I added some optimizations to the test bridge I posted in my other error report concerning the OOM issue yesterday and encountered some strange message-out-of-sequence conditions over night I'd like to report:
The test setup is the following: The HornetQ versions I tested with were Branch2_1/r9608 as well as Branch2_1/r9653. A single-threaded sender is sending to a single queue (HornetQ address jms.queue.msgduplicate_divert_inbound) that has two exclusive diverts (jms.queue.msgduplicate_divert_outbound_1/jms.queue.msgduplicate_divert_outbound_2) attached. Two receivers, running in parallel, are consuming messages from the *divert_outbound_* queues (one on each queue). The major differences to the tests before are that the maximum sizes of the *divert_outbound_* queues are a bit higher than before (configuration file is attached) and that the batch size of the receivers is time based (i.e. they receive as many messages as possible for a configured time and then commit) while the sender still uses a count based batch size. And I'm not restarting HornetQ anymore all over the time
I extended the multi-threaded test client used before in order to reproduce the issue. The client + config files are attached as usual. The command line parameters used were
stopfile 200 25000 0 5000 COUNT 5000 TIME 10000 true
The issue I see is swapped blocks (excerpt):
WARN [2010-09-08 11:26:49,844] R0: Received message # 849,393, expected 847,789.
WARN [2010-09-08 11:26:56,758] R0: Received message # 847,789, expected 850,000.
WARN [2010-09-08 11:26:56,805] R0: Received message # 850,000, expected 849,393.
WARN [2010-09-08 11:35:44,312] R1: Received message # 2,254,054, expected 2,253,814.
WARN [2010-09-08 11:35:51,393] R1: Received message # 2,253,814, expected 2,255,000.
WARN [2010-09-08 11:35:51,396] R1: Received message # 2,255,000, expected 2,254,054.
WARN [2010-09-08 11:52:52,079] R0: Received message # 4,934,300, expected 4,932,568.
WARN [2010-09-08 11:52:58,910] R0: Received message # 4,932,568, expected 4,935,000.
WARN [2010-09-08 11:52:58,928] R0: Received message # 4,935,000, expected 4,934,300.
WARN [2010-09-08 11:59:44,190] R1: Received message # 6,008,469, expected 6,006,710.
WARN [2010-09-08 11:59:52,080] R1: Received message # 6,006,710, expected 6,010,000.
WARN [2010-09-08 11:59:52,104] R1: Received message # 6,010,000, expected 6,008,469.
The first out-of-sequence conditions appear on my system usually within 1-2h. There are no errors/exceptions in the HornetQ log nor in the client log.

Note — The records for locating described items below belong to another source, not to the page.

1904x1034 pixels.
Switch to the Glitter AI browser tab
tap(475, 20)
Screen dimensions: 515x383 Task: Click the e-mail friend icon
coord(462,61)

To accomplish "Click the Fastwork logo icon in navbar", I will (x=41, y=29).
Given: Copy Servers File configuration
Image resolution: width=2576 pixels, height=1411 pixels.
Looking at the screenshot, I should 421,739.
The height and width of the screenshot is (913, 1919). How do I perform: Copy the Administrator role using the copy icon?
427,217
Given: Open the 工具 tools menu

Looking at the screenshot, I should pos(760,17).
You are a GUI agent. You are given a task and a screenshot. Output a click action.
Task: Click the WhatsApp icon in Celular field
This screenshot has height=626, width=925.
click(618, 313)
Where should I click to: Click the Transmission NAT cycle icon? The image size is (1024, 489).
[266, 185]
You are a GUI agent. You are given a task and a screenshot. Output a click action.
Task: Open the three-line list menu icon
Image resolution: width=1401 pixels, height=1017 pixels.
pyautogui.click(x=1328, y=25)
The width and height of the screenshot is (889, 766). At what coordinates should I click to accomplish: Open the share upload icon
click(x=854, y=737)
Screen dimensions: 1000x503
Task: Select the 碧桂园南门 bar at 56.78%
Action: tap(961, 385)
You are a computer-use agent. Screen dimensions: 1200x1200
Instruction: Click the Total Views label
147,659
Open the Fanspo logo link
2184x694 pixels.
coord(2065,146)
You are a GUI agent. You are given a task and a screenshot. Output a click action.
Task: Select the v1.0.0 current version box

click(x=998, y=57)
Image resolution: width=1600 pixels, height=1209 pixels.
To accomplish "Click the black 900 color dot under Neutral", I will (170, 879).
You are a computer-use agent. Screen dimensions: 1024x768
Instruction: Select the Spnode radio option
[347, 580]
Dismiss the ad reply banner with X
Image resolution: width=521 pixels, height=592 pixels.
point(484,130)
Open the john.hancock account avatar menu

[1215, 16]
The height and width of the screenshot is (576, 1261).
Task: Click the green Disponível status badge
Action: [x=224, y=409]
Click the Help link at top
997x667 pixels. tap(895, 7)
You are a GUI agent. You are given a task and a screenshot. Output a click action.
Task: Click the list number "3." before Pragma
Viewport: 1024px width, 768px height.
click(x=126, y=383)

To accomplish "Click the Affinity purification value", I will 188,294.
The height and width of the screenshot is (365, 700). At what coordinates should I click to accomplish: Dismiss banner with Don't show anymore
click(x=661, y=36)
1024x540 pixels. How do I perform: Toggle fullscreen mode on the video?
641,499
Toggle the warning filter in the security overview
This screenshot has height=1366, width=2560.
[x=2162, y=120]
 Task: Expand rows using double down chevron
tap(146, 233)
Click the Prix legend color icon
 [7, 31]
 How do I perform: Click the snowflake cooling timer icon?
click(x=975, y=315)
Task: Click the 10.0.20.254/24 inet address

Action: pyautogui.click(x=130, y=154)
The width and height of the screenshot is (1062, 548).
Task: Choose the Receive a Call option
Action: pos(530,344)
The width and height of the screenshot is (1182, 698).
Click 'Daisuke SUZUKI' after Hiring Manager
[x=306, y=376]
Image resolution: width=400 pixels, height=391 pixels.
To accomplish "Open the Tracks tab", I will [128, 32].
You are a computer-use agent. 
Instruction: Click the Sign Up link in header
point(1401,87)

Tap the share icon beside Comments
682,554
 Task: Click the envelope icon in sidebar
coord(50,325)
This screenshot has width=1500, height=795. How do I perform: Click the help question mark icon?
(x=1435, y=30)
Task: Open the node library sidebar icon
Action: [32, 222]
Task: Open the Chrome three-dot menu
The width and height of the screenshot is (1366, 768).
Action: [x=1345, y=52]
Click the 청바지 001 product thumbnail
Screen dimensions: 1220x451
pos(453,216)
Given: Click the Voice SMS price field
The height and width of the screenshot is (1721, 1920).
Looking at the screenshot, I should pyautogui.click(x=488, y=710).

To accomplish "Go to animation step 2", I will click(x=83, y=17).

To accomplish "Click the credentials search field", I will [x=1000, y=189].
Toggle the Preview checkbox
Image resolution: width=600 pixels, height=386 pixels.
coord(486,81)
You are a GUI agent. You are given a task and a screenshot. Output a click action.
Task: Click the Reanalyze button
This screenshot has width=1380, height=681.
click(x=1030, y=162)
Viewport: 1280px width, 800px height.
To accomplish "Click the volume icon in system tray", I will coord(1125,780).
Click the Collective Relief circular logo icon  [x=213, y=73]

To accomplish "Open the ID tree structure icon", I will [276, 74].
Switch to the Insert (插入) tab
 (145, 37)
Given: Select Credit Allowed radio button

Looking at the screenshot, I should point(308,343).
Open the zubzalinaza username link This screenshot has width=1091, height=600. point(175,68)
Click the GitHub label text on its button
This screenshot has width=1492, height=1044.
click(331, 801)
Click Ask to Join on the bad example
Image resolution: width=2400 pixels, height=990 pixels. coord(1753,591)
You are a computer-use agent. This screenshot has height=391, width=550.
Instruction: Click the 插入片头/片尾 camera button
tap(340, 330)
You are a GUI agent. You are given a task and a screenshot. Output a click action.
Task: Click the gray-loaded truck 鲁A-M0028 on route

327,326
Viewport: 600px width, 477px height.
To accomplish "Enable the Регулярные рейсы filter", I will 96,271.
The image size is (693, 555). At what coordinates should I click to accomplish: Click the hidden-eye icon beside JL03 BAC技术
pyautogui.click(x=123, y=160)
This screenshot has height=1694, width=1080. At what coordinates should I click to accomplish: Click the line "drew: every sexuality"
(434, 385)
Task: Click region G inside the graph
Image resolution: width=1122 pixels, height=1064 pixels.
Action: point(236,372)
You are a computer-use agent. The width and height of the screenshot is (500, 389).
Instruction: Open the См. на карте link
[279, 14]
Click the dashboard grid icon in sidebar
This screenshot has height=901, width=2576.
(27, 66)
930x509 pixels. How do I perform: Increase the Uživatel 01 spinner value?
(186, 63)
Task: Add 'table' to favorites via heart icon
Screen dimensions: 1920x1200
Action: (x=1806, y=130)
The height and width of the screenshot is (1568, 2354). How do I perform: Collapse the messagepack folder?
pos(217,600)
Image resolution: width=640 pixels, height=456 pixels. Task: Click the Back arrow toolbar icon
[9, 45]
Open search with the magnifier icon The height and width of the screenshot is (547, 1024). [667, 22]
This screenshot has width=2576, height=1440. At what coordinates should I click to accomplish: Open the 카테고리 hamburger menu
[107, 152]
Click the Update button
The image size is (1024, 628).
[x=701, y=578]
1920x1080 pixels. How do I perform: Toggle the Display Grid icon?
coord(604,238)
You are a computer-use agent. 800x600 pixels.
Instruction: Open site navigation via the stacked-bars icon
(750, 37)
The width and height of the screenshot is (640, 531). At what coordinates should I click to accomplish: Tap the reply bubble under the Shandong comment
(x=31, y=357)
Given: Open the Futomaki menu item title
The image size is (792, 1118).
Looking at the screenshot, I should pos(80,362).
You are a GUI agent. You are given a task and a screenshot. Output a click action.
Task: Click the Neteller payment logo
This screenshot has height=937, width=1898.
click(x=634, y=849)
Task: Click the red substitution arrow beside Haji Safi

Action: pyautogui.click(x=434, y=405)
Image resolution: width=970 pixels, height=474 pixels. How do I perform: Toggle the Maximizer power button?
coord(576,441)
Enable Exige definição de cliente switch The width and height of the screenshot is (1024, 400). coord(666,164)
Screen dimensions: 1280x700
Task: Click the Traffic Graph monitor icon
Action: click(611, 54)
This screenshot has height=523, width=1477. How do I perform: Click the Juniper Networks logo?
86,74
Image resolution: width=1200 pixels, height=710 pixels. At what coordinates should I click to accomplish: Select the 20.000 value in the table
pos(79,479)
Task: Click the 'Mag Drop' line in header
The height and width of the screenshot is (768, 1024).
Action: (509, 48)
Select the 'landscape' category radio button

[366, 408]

It might be relevant that the sequence errors do not appear on both *divert_outbound_* queues at the same messages. One receiver might get some messages out of sequence while the message sequence is fine for the same messages for the other receiver.
Additionally, it looks like the swapped blocks are somehow caused on the writing side as some of the start/end-IDs of the swapped blocks are multiples of the sending batch size (5000 for the log excerpt above).